Joe Carter played well that year, Paul Molitor in his second year with the team hit a sparkling .341 and Roberto Alomar still moved towards his eventual hall of fame standing. But injuries occurred, infighting followed , reigning batting champion John Olerud saw his average drop off almost 70 points, the once dazzling Juan Guzman lost something off his control and velocity and walked 76 in 147 innings and saw his ERA balloon to 5.68; Dave Stewart’s career was over but he refused to admit it and the once unhittable bullpen lost both Duane Ward and Tom Henke and was anchored by (bonus points if you remember this!) Darren Hall. The Jays rebounded to averageness the following year and were quickly telling us in the fanbase that the team would be contending again within five years. Here we sit, 18 years later , the Jays haven’t made the playoffs and Jays exec Paul Godfrey told media earlier this year that the jays would contend- within five years.
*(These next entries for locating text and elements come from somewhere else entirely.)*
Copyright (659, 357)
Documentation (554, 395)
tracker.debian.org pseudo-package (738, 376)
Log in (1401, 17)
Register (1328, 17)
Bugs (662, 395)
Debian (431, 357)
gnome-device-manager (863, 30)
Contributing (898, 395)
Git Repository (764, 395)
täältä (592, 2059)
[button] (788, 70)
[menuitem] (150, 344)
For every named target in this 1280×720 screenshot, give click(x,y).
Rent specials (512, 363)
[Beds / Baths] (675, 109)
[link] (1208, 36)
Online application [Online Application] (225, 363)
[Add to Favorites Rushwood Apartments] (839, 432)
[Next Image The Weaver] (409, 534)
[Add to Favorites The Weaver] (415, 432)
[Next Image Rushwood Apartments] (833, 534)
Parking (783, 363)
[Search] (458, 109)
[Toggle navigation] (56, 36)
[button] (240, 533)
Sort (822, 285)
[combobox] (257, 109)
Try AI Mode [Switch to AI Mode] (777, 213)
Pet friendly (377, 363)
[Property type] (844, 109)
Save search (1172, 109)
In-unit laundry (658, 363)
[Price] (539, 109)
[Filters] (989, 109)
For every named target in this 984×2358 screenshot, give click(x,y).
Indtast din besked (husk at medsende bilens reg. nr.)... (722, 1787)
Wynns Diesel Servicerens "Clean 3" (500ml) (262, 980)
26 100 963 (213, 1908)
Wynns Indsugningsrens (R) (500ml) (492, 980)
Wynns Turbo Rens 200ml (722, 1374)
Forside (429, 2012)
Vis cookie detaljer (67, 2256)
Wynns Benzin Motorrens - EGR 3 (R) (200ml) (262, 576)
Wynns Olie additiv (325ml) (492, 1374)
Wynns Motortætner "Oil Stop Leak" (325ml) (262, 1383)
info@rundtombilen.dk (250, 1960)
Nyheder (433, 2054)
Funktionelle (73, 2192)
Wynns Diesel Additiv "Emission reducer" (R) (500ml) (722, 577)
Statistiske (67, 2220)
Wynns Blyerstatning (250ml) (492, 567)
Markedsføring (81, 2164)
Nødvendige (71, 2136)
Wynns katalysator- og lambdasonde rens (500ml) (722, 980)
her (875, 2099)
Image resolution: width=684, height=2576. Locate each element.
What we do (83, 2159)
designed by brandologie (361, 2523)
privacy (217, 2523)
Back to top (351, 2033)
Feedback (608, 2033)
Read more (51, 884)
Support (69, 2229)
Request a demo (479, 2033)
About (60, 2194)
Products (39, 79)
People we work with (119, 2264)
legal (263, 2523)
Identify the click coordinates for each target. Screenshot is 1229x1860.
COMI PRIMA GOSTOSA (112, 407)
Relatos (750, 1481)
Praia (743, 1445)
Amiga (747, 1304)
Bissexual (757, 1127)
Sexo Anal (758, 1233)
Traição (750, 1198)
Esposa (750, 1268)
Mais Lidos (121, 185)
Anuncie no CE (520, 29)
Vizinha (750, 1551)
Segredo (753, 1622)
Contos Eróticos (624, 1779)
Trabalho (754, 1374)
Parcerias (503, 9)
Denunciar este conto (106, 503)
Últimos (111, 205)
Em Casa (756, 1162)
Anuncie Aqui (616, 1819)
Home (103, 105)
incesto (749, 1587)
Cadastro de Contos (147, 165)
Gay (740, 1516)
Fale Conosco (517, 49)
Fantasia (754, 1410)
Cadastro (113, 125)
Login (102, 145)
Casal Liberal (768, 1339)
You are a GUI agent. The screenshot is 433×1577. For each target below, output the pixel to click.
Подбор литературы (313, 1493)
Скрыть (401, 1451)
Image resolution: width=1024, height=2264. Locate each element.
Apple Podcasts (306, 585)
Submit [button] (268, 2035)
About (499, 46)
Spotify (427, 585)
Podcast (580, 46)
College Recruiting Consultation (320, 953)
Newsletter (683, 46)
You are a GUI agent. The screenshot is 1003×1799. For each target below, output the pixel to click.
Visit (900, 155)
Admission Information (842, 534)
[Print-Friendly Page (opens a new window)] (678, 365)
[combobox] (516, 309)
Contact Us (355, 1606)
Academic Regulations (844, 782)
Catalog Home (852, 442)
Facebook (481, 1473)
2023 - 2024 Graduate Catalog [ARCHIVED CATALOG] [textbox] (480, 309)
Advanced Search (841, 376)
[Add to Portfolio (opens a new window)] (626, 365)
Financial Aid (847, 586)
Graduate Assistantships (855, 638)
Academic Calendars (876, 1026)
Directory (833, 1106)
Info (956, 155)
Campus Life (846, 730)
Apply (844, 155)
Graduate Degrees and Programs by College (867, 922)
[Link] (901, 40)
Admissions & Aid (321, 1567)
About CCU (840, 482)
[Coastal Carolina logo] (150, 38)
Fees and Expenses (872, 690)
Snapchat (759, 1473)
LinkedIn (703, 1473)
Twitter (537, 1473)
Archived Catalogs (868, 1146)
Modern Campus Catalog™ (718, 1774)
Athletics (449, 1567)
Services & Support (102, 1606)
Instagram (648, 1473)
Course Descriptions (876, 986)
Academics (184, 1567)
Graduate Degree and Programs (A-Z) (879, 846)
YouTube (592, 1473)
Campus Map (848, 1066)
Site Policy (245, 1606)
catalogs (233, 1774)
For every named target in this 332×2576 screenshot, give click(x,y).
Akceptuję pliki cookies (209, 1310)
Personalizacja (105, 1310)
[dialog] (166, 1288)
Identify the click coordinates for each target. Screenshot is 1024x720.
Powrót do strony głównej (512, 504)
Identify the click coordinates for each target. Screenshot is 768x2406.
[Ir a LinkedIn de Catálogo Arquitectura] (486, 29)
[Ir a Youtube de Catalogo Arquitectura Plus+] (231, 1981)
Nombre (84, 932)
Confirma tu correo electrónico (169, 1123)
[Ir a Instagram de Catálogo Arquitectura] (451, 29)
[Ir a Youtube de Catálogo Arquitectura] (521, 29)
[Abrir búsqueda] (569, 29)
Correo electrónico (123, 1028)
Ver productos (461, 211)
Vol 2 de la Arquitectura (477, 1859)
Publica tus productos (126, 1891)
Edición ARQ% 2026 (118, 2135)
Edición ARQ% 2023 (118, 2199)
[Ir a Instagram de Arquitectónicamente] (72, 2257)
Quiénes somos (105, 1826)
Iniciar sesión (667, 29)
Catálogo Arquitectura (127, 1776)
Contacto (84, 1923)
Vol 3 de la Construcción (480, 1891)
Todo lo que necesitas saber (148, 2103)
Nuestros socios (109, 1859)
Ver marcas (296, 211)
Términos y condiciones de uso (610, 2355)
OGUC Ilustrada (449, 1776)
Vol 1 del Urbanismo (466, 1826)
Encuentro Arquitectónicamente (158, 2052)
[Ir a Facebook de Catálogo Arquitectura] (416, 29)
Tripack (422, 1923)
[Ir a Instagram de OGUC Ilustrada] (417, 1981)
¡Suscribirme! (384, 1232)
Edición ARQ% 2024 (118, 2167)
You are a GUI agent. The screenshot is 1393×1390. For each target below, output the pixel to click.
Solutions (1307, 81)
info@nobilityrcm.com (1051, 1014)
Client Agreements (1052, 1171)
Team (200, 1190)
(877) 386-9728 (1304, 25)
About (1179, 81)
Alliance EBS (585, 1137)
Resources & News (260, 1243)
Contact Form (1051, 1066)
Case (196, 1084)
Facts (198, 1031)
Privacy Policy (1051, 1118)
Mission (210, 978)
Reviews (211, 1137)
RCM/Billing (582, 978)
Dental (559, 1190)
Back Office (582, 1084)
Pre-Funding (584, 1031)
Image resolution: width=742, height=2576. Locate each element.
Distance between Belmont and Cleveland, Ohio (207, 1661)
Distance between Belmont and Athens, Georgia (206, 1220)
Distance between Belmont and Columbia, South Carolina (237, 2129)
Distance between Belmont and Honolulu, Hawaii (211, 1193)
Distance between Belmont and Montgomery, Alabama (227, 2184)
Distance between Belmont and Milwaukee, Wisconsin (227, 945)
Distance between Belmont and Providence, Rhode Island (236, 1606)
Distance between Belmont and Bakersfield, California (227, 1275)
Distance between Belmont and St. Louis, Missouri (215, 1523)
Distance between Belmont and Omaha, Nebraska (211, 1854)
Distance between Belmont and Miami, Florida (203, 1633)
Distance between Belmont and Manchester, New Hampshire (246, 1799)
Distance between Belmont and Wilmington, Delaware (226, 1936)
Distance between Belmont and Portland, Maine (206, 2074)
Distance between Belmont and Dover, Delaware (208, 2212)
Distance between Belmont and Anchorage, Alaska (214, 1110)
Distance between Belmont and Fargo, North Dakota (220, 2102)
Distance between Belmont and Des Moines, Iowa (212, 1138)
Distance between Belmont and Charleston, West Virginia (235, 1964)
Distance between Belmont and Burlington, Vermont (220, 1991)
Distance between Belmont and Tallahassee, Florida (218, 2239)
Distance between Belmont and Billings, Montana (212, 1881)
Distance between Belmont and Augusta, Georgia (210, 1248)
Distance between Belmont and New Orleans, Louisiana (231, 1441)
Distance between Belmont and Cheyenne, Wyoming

The Phillies this year came in after winning their division for five years in a row,heavily favoured to make it to the World Series this year. But someone forgot to tell the Nationals and other teams in the NL East, ace Roy Halladay got injured and pitched like merely a jack before going down , Cliff Lee (also known as the richest pitcher in the game) is sitting one win ahead of his catcher , Ryan Howard took 9 months to come back from a leg injury and aging Chase Utley and Jimmy Rollins looked like shadows of their former All Star selves. The trade deadline looms and the Phils look to be sellers, not buyers and think about rebuilding for the future. Perhaps five years…
The message in it is clear. Dynasties, in baseball like in real life, have a lifespan. In baseball, they usually seem to be no more than five years. Therefore fans should enjoy them when they find themselves in their midst and owners should pull any strings at their disposal to make the most of it when they have a chance. Are you listening Nolan Ryan? Your Rangers should still win it all this season. But with Josh Hamilton wanting albert Pujols money and probably a ticket out of Lone Star , Michael Young starting to fade and cross country, the Angels starting to see Pujols be Pujols and Mike Trout after two months in the bigs being the best player in the league already, next year will be too late. If they don’t add a Greinke or Dempster to the rotation or an Upton or maybe Willingham to hit; they’re treating the Texas fans with the same respect that a broadcaster telling fans they have to outscore the opponent to win is.